* _Task statement_
Swap "screenshot" for "screen capture" throughout all the records below and write the lines out again, keeping everything else the same and omitting the pictures.

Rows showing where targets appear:
= = = = =

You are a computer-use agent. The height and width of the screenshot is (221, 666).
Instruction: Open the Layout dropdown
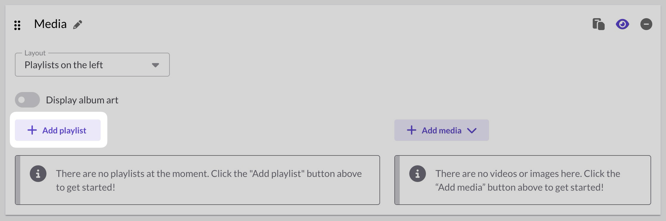[92, 65]
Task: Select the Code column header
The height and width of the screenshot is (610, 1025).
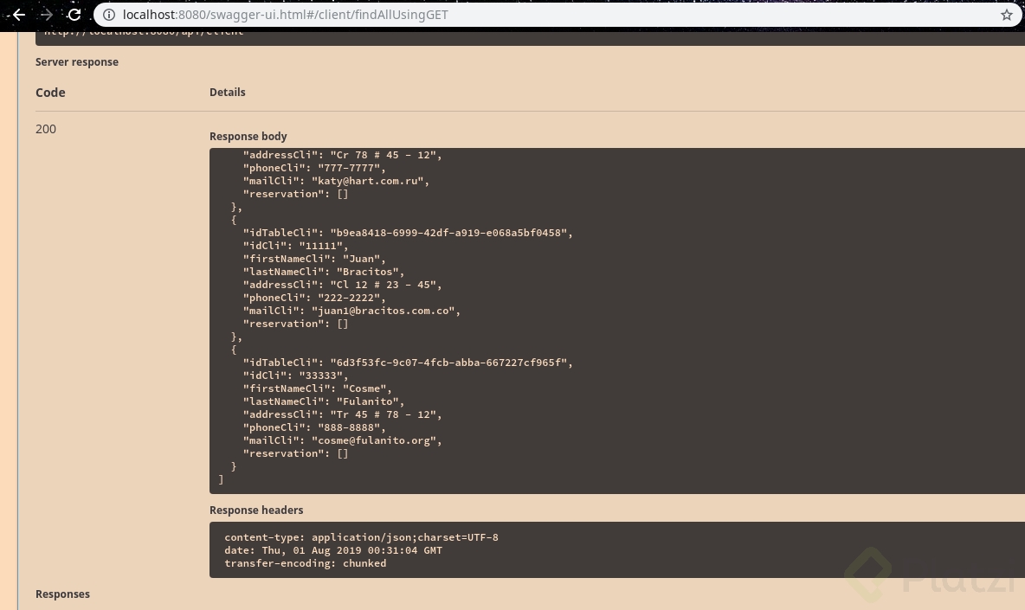Action: [50, 93]
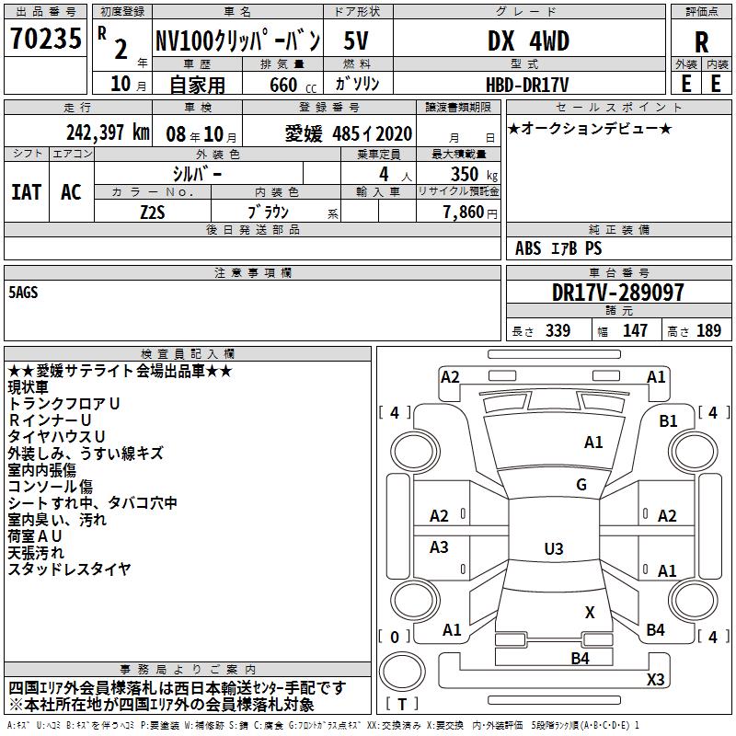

= = = = =

* _Task response_
You are a computer-use agent. The height and width of the screen capture is (221, 666).
Instruction: Open the Layout dropdown
[92, 65]
Task: Select the Code column header
The height and width of the screen capture is (610, 1025).
Action: [50, 93]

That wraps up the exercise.